Now for the hard part. You have to compare what you have learned. Remember, life is not fair. Your favorite, fun choice may not be the best choice. There likely isn't going to be a perfect choice. And it is okay if you want to take a competitive, difficult path. Just be aware of what you are getting into so you don't find out after it is to late.

Compare the cost of getting into a career with the amount that you will get paid. Social Workers are an example where the math here doesn’t look good. You need a masters degree (6 years of college), but the average salary in Utah is $45k. That can get even worse if you go to an expensive college and rack up student loans of over $100k. If you have student loans the size of a house payment, but your job pays very little, that is your fault and not the government’s fault.

Now go talk to people in these careers. Go talk to lots of people. They will tell you the reality that your teacher doesn’t know to tell you. A professor at college that has never worked in an industry job is a bad person to ask. Go talk to someone that just started that career a few years ago. And also find someone that has been in that career for 15 years. Information is power.
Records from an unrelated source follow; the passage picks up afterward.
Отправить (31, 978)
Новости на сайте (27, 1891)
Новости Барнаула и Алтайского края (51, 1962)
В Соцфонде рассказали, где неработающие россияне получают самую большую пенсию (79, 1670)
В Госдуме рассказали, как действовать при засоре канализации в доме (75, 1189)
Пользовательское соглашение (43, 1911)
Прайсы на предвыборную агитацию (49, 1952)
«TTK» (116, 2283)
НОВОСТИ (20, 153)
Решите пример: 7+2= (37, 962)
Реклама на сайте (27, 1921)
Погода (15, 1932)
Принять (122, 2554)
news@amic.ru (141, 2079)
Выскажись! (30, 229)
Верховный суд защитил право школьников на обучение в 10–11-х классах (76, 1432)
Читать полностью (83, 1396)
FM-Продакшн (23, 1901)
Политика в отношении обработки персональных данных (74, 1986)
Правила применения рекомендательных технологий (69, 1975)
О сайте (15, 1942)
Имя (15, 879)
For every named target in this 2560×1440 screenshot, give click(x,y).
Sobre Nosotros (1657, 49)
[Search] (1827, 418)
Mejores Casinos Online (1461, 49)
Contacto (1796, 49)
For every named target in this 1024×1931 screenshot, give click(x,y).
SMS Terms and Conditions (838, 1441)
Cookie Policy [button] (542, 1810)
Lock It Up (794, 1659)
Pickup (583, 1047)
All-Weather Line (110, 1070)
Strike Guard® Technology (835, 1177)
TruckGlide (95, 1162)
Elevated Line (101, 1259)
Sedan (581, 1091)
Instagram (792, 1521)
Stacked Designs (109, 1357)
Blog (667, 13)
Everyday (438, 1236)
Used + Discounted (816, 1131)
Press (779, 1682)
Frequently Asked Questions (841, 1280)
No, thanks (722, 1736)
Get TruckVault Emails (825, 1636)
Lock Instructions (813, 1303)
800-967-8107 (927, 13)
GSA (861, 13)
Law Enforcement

You are probably going to discover that your top pick isn’t really a good idea. Not all of us can be rock stars, or the star forward on an NBA team. That’s okay. You may find that your third option is a really good balance of good pay, plenty of jobs, and good working conditions. You will be happier in a job where there are many employers looking everywhere to hire you and pay you well. You will be happier if when you find you find yourself working for a bad boss or dying company and know that you can easily switch to a different company.